> _Exercise objective_
Your answer must be an exact copy of all the entries.

──────────────────────────────

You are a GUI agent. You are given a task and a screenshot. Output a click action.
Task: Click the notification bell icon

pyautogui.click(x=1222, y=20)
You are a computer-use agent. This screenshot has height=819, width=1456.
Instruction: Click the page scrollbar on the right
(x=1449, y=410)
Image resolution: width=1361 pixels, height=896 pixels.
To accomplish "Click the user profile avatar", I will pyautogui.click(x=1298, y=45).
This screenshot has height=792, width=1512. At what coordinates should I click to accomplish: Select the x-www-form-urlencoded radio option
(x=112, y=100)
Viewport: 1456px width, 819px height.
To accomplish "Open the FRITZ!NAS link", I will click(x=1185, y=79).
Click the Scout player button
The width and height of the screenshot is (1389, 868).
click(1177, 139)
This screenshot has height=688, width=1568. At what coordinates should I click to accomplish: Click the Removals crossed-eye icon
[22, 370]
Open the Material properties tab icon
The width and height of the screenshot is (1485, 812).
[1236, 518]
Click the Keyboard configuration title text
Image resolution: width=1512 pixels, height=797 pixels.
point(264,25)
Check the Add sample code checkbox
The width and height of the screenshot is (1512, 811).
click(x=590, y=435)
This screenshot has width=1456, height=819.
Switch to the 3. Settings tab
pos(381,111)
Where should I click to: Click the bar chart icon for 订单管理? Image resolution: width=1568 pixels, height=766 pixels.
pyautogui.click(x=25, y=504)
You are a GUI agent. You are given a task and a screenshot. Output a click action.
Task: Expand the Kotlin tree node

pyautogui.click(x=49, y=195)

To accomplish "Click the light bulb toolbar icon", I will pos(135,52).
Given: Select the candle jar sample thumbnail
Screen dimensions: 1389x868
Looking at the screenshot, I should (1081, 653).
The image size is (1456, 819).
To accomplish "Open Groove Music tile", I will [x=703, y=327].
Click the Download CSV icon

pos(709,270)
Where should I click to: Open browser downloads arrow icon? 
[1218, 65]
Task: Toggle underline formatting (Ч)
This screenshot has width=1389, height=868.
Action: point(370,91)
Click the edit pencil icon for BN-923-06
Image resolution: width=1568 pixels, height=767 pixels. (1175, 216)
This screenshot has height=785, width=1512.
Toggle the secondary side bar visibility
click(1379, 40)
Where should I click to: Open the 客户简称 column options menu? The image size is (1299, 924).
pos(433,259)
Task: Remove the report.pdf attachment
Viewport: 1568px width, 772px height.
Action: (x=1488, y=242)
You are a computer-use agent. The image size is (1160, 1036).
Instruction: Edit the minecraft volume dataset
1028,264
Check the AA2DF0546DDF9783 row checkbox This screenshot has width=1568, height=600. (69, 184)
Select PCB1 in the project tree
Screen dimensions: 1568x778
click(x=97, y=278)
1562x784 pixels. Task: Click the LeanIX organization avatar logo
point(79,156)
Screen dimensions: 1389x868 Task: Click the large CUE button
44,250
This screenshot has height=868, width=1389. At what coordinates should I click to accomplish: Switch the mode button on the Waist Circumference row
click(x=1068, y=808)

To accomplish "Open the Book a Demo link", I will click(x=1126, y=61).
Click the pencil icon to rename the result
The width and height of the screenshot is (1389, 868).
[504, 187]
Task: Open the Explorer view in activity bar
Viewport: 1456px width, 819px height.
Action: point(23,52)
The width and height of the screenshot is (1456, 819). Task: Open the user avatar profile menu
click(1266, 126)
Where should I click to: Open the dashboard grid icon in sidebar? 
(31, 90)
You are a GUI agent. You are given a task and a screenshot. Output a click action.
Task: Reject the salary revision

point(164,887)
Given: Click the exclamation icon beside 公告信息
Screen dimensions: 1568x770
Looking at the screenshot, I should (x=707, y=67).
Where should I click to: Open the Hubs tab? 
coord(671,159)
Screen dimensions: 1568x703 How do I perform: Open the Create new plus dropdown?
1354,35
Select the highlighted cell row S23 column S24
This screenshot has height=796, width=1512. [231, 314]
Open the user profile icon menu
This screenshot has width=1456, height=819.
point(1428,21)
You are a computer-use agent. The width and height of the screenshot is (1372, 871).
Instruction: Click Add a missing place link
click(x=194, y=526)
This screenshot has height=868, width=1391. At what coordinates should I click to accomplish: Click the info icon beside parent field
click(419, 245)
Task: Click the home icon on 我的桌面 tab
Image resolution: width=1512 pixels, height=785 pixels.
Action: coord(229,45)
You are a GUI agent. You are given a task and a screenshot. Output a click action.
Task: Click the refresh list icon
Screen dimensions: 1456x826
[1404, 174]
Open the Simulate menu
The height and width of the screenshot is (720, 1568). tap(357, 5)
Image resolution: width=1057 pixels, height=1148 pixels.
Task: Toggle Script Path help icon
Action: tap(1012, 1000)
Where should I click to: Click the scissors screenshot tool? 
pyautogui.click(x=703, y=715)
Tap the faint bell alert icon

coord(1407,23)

──────────────────────────────

> _Exercise output_
You are a GUI agent. You are given a task and a screenshot. Output a click action.
Task: Click the notification bell icon

pyautogui.click(x=1222, y=20)
You are a computer-use agent. This screenshot has height=819, width=1456.
Instruction: Click the page scrollbar on the right
(x=1449, y=410)
Image resolution: width=1361 pixels, height=896 pixels.
To accomplish "Click the user profile avatar", I will pyautogui.click(x=1298, y=45).
This screenshot has height=792, width=1512. At what coordinates should I click to accomplish: Select the x-www-form-urlencoded radio option
(x=112, y=100)
Viewport: 1456px width, 819px height.
To accomplish "Open the FRITZ!NAS link", I will click(x=1185, y=79).
Click the Scout player button
The width and height of the screenshot is (1389, 868).
click(1177, 139)
This screenshot has height=688, width=1568. At what coordinates should I click to accomplish: Click the Removals crossed-eye icon
[22, 370]
Open the Material properties tab icon
The width and height of the screenshot is (1485, 812).
[1236, 518]
Click the Keyboard configuration title text
Image resolution: width=1512 pixels, height=797 pixels.
point(264,25)
Check the Add sample code checkbox
The width and height of the screenshot is (1512, 811).
click(x=590, y=435)
This screenshot has width=1456, height=819.
Switch to the 3. Settings tab
pos(381,111)
Where should I click to: Click the bar chart icon for 订单管理? Image resolution: width=1568 pixels, height=766 pixels.
pyautogui.click(x=25, y=504)
You are a GUI agent. You are given a task and a screenshot. Output a click action.
Task: Expand the Kotlin tree node

pyautogui.click(x=49, y=195)

To accomplish "Click the light bulb toolbar icon", I will pos(135,52).
Given: Select the candle jar sample thumbnail
Screen dimensions: 1389x868
Looking at the screenshot, I should (1081, 653).
The image size is (1456, 819).
To accomplish "Open Groove Music tile", I will [x=703, y=327].
Click the Download CSV icon

pos(709,270)
Where should I click to: Open browser downloads arrow icon? 
[1218, 65]
Task: Toggle underline formatting (Ч)
This screenshot has width=1389, height=868.
Action: point(370,91)
Click the edit pencil icon for BN-923-06
Image resolution: width=1568 pixels, height=767 pixels. (1175, 216)
This screenshot has height=785, width=1512.
Toggle the secondary side bar visibility
click(1379, 40)
Where should I click to: Open the 客户简称 column options menu? The image size is (1299, 924).
pos(433,259)
Task: Remove the report.pdf attachment
Viewport: 1568px width, 772px height.
Action: (x=1488, y=242)
You are a computer-use agent. The image size is (1160, 1036).
Instruction: Edit the minecraft volume dataset
1028,264
Check the AA2DF0546DDF9783 row checkbox This screenshot has width=1568, height=600. (69, 184)
Select PCB1 in the project tree
Screen dimensions: 1568x778
click(x=97, y=278)
1562x784 pixels. Task: Click the LeanIX organization avatar logo
point(79,156)
Screen dimensions: 1389x868 Task: Click the large CUE button
44,250
This screenshot has height=868, width=1389. At what coordinates should I click to accomplish: Switch the mode button on the Waist Circumference row
click(x=1068, y=808)

To accomplish "Open the Book a Demo link", I will click(x=1126, y=61).
Click the pencil icon to rename the result
The width and height of the screenshot is (1389, 868).
[504, 187]
Task: Open the Explorer view in activity bar
Viewport: 1456px width, 819px height.
Action: point(23,52)
The width and height of the screenshot is (1456, 819). Task: Open the user avatar profile menu
click(1266, 126)
Where should I click to: Open the dashboard grid icon in sidebar? 
(31, 90)
You are a GUI agent. You are given a task and a screenshot. Output a click action.
Task: Reject the salary revision

point(164,887)
Given: Click the exclamation icon beside 公告信息
Screen dimensions: 1568x770
Looking at the screenshot, I should (x=707, y=67).
Where should I click to: Open the Hubs tab? 
coord(671,159)
Screen dimensions: 1568x703 How do I perform: Open the Create new plus dropdown?
1354,35
Select the highlighted cell row S23 column S24
This screenshot has height=796, width=1512. [231, 314]
Open the user profile icon menu
This screenshot has width=1456, height=819.
point(1428,21)
You are a computer-use agent. The width and height of the screenshot is (1372, 871).
Instruction: Click Add a missing place link
click(x=194, y=526)
This screenshot has height=868, width=1391. At what coordinates should I click to accomplish: Click the info icon beside parent field
click(419, 245)
Task: Click the home icon on 我的桌面 tab
Image resolution: width=1512 pixels, height=785 pixels.
Action: coord(229,45)
You are a GUI agent. You are given a task and a screenshot. Output a click action.
Task: Click the refresh list icon
Screen dimensions: 1456x826
[1404, 174]
Open the Simulate menu
The height and width of the screenshot is (720, 1568). tap(357, 5)
Image resolution: width=1057 pixels, height=1148 pixels.
Task: Toggle Script Path help icon
Action: tap(1012, 1000)
Where should I click to: Click the scissors screenshot tool? 
pyautogui.click(x=703, y=715)
Tap the faint bell alert icon

coord(1407,23)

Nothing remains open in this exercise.